Before we left in the late afternoon, Dad would make a huge batch of popcorn. He used a heavy metal skillet with a heavy glass lid. I would often watch him as he carefully measured the oil, the popcorn, and put on the glass lid, followed by shuffling the pan back and forth on the gas burner. (Obviously, this was long before popcorn poppers or Jiffy pop.) The amount of shuffling was important, since getting just the right rhythm ensured that most of the corn would be popped and not burnt. I was his right-hand girl, breathing in the aroma during the entire process.
Once he finished making the popcorn, he let it cool a bit and then put it in a large grocery bag, adding salt to each layer. (No one worried about germs from a paper bag back then.) Mom would pack up sandwich-sized wax bags so that we could each hoard our own portions when she handed them out at the theater. She would also make an extra-large thermos of ice-cold water, which was perfect for washing down errant kernels or quenching our salty throats.
Just before we headed out for the theater, Hi-Way 39, Dad would put the car bed in the back seat. If you’ve never seen one, it’s kind of a plywood contraption; I think ours had hinges so it could be folded up and put in the garage when it wasn’t being used. We covered it with quilts and pillows and bounced up and down, anticipating the undertaking. It was still daylight when we pulled up to the theater. Since they only charged by the carload, it was a pretty cheap entry for us. Dad would look for just the right position in the drive-in parking lot, scouting for the optimal view. His next duty was to check out the speaker. Dad would roll down his window and reach for the speaker on his side of the car, hook it over the window and turn up the volume. They usually played music before the movie began and if there were vocals, we could decide if they sounded more like zoo animals or human beings.
Once that task was taken care of, we kids would race off to the playground. There we had swings, slides, and a whirl-around, placed near the snack bar. (I’m sure that was strategic.) We were in our pajamas, slippers and robes, of course, and I have no idea if other kids were dressed the same way. Dad would keep an eye on us, and when it looked like the movie was about to play, we’d race back to the car—popcorn!!
As we patiently (not really) waited for our little waxed bags of popcorn, Mom would open the big shopping bag. The scent of still-warm popcorn was mesmerizing. I took my wax bag in hand and was determined to eat only one piece at a time, to make it last as long as I could. (I still eat popcorn that way.) The first piece would trigger my saliva glands, so I slowed down, but just a little. That first kernel tasted so good!

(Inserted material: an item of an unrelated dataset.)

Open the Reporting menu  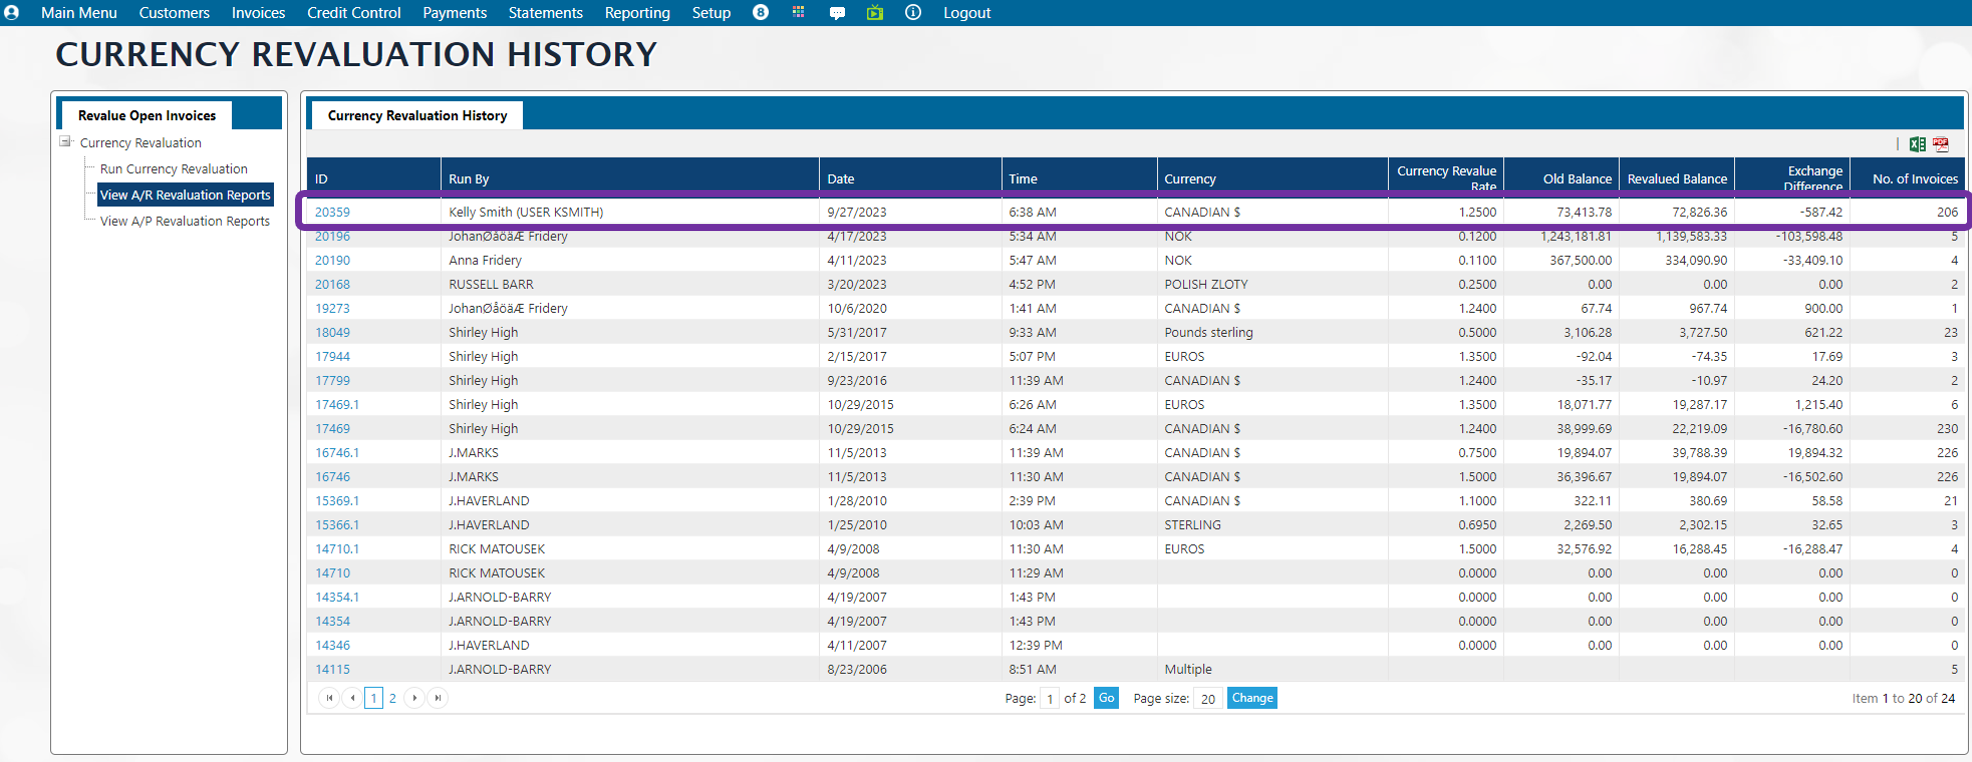point(637,13)
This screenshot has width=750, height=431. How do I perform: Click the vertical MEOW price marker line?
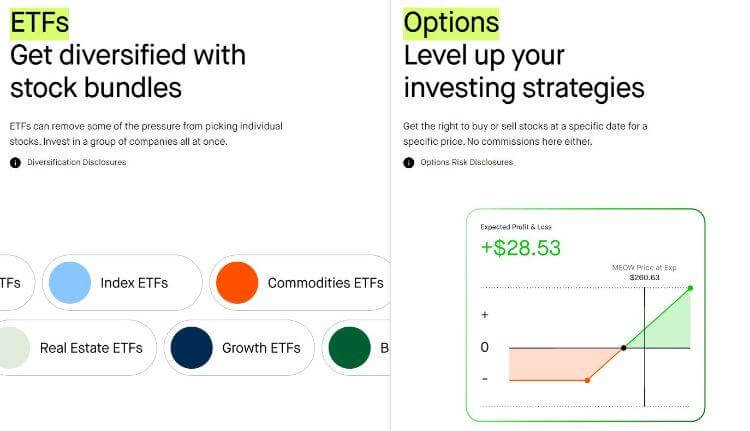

Suddenly the drive-in screen lit up! Advertisements for the snack bar tried to tempt us, and I don’t remember if we had cartoons before the main feature. I could swear that one time we saw The Wizard of Oz there, but I can’t be sure. Anyway, I would have my first paper cup of ice-cold water and snuggle into the blankets on the car bed. By then, my sister was usually asleep. I asked for another bag of popcorn (“say please”) and settled in for the duration.